-- Exercise material follows --
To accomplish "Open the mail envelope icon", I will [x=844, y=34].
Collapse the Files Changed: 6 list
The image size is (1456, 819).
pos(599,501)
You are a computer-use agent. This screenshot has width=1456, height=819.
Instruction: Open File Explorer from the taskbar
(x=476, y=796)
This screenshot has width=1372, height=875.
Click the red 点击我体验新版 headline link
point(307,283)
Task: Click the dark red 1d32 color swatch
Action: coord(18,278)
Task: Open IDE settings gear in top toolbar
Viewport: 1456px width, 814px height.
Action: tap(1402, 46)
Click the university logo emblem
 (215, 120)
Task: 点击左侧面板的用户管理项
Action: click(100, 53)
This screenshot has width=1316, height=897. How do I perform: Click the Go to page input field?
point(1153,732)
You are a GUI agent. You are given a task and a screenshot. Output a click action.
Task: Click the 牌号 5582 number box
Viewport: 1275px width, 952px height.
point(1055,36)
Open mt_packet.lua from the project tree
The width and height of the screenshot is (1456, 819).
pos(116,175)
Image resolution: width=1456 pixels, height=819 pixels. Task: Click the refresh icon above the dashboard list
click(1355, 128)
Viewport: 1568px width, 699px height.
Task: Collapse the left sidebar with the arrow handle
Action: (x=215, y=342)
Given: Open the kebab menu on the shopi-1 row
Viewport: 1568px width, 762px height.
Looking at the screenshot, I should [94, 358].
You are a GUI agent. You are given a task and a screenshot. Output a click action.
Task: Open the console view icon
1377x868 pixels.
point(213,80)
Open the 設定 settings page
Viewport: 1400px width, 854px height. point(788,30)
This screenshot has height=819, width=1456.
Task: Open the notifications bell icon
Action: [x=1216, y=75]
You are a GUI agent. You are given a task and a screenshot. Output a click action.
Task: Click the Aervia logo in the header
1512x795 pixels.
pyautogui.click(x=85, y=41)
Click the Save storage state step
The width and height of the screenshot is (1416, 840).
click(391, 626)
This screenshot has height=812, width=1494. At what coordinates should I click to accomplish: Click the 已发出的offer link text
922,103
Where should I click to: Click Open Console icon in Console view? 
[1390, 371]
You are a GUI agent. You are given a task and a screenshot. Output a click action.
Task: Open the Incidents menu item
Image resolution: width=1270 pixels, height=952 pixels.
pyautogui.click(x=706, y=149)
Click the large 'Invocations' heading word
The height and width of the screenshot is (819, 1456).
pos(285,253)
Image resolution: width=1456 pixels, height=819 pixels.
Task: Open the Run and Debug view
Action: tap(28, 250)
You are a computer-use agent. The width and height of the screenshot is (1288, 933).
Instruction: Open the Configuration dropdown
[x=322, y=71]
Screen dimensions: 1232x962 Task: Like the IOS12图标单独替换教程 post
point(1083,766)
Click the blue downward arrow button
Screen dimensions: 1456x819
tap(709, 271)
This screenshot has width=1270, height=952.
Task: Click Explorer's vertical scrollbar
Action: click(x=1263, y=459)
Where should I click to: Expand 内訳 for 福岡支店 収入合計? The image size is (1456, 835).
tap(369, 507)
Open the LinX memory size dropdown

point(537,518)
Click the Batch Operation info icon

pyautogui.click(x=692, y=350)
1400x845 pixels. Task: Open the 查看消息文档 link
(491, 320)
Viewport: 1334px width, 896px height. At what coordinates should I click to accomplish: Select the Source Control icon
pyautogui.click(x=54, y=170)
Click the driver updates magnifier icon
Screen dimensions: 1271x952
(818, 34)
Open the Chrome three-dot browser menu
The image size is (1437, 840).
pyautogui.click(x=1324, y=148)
-- Exercise material concluded --
Once more, write out the records exactly as they are.

▶ **Answer section**
To accomplish "Open the mail envelope icon", I will [x=844, y=34].
Collapse the Files Changed: 6 list
The image size is (1456, 819).
pos(599,501)
You are a computer-use agent. This screenshot has width=1456, height=819.
Instruction: Open File Explorer from the taskbar
(x=476, y=796)
This screenshot has width=1372, height=875.
Click the red 点击我体验新版 headline link
point(307,283)
Task: Click the dark red 1d32 color swatch
Action: coord(18,278)
Task: Open IDE settings gear in top toolbar
Viewport: 1456px width, 814px height.
Action: tap(1402, 46)
Click the university logo emblem
 (215, 120)
Task: 点击左侧面板的用户管理项
Action: click(100, 53)
This screenshot has width=1316, height=897. How do I perform: Click the Go to page input field?
point(1153,732)
You are a GUI agent. You are given a task and a screenshot. Output a click action.
Task: Click the 牌号 5582 number box
Viewport: 1275px width, 952px height.
point(1055,36)
Open mt_packet.lua from the project tree
The width and height of the screenshot is (1456, 819).
pos(116,175)
Image resolution: width=1456 pixels, height=819 pixels. Task: Click the refresh icon above the dashboard list
click(1355, 128)
Viewport: 1568px width, 699px height.
Task: Collapse the left sidebar with the arrow handle
Action: (x=215, y=342)
Given: Open the kebab menu on the shopi-1 row
Viewport: 1568px width, 762px height.
Looking at the screenshot, I should [94, 358].
You are a GUI agent. You are given a task and a screenshot. Output a click action.
Task: Open the console view icon
1377x868 pixels.
point(213,80)
Open the 設定 settings page
Viewport: 1400px width, 854px height. point(788,30)
This screenshot has height=819, width=1456.
Task: Open the notifications bell icon
Action: [x=1216, y=75]
You are a GUI agent. You are given a task and a screenshot. Output a click action.
Task: Click the Aervia logo in the header
1512x795 pixels.
pyautogui.click(x=85, y=41)
Click the Save storage state step
The width and height of the screenshot is (1416, 840).
click(391, 626)
This screenshot has height=812, width=1494. At what coordinates should I click to accomplish: Click the 已发出的offer link text
922,103
Where should I click to: Click Open Console icon in Console view? 
[1390, 371]
You are a GUI agent. You are given a task and a screenshot. Output a click action.
Task: Open the Incidents menu item
Image resolution: width=1270 pixels, height=952 pixels.
pyautogui.click(x=706, y=149)
Click the large 'Invocations' heading word
The height and width of the screenshot is (819, 1456).
pos(285,253)
Image resolution: width=1456 pixels, height=819 pixels.
Task: Open the Run and Debug view
Action: tap(28, 250)
You are a computer-use agent. The width and height of the screenshot is (1288, 933).
Instruction: Open the Configuration dropdown
[x=322, y=71]
Screen dimensions: 1232x962 Task: Like the IOS12图标单独替换教程 post
point(1083,766)
Click the blue downward arrow button
Screen dimensions: 1456x819
tap(709, 271)
This screenshot has width=1270, height=952.
Task: Click Explorer's vertical scrollbar
Action: click(x=1263, y=459)
Where should I click to: Expand 内訳 for 福岡支店 収入合計? The image size is (1456, 835).
tap(369, 507)
Open the LinX memory size dropdown

point(537,518)
Click the Batch Operation info icon

pyautogui.click(x=692, y=350)
1400x845 pixels. Task: Open the 查看消息文档 link
(491, 320)
Viewport: 1334px width, 896px height. At what coordinates should I click to accomplish: Select the Source Control icon
pyautogui.click(x=54, y=170)
Click the driver updates magnifier icon
Screen dimensions: 1271x952
(818, 34)
Open the Chrome three-dot browser menu
The image size is (1437, 840).
pyautogui.click(x=1324, y=148)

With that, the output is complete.